In a new “report” released last week, PK levels the severe charge that the Copyright Office is systematically captured by industry interests. They begin to try to support this by asserting a “revolving door” between the Office and copyright industries. But their evidence fails to support the claim, and they leave out many facts that are inconvenient to their biased narrative. For example, former Register of Copyrights, Marybeth Peters, spent virtually her entire professional life at the Copyright Office. Over nearly 45 years, she worked her way up through the ranks, ultimately leading the agency for the last 16 years of her tenure. Then, in semi-retirement, she took a part-time slot in a boutique law firm. For this, PK lists her as one of their top examples of a “revolving door.” PK similarly attacks the current Register, Maria Pallante, but shamelessly omits the eight years she worked at the Guggenheim Museum. PK quotes the writing of copyright lawyer Bill Patry, but conveniently fails to acknowledge that he is a former Copyright Office employee who is now Senior Copyright Counsel at Google. Nor does PK choose to mention other former Copyright Office lawyers who went to internet and tech companies, the Smithsonian Museum, the FCC, and other places that no one would mistake for copyright industries. [Full disclosure: PK also lists me, because I was at the Copyright Office and then went into the private sector. But PK apparently misunderstands what “revolving door” means; my trip was one-way, as were others they listed.]
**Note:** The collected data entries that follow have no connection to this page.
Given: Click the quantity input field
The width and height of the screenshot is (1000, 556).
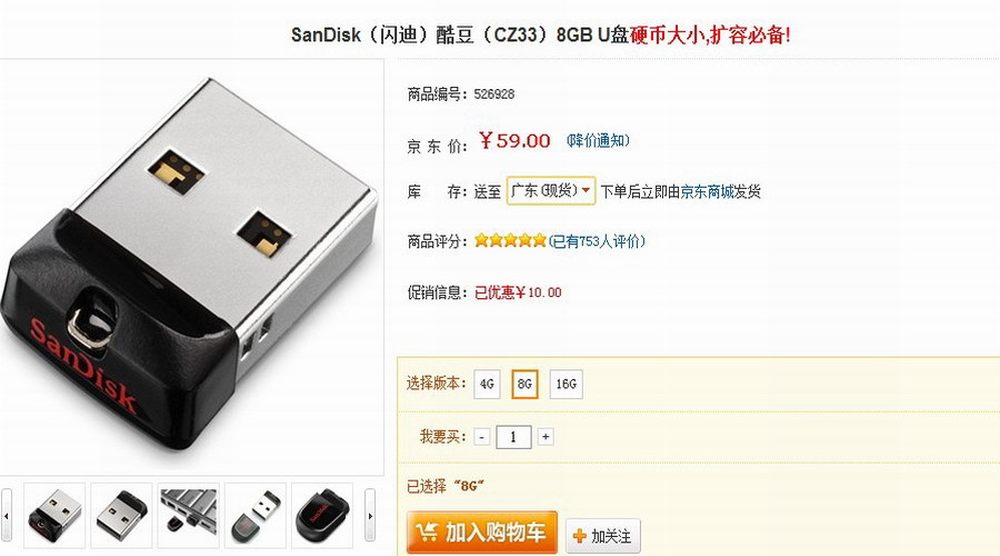Looking at the screenshot, I should pyautogui.click(x=513, y=437).
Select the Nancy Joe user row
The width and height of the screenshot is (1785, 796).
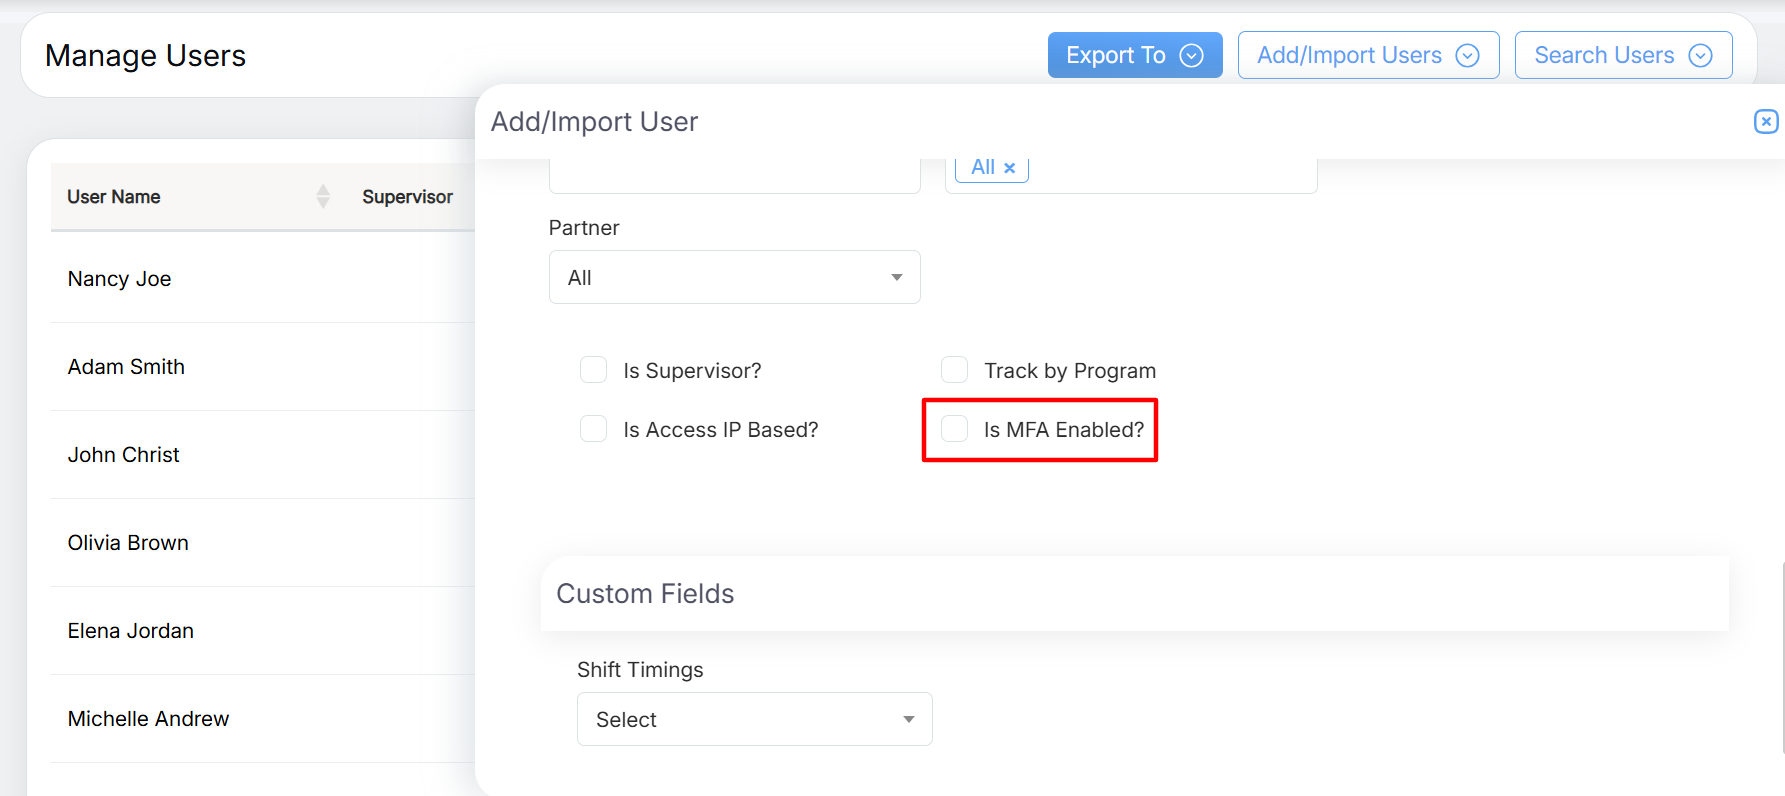(x=120, y=279)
PK follows this with a narrative stressing the influence of major copyright industries. Again, they leave out the most telling facts that disprove their assertions. For example, in 2001 then-Register Peters and then-General Counsel David Carson (both on PK’s “revolving door” list) refused to accept a filing from major motion picture studios for the royalties to which they were entitled under the cable and satellite compulsory licenses, due to a clerical error that rendered the filings late. The Copyright Office regulations allowed for a waiver, but Peters and Carson held firm to an impartial application of the rules and were upheld by the D.C. Circuit Court of Appeals in a decision written by now Chief Justice Roberts. Peters’ and Carson’s decision cost those studios upwards of $10 million; hardly the act of a “captured” agency.

PK then turns to a selective list of policy disagreements with the Copyright Office and instances in which courts did not follow the Office’s lead. Yes, there have been times when a court disagreed with the Copyright Office. There are also many examples where courts accepted and even relied on the Copyright Office’s analysis, sometimes in opposition to the assertion of copyright protection and sometimes in support of it. See examples here, here, here, here, here, and here, just to name a few. Even PK relies on the judgment of the Copyright Office when it suits their purposes.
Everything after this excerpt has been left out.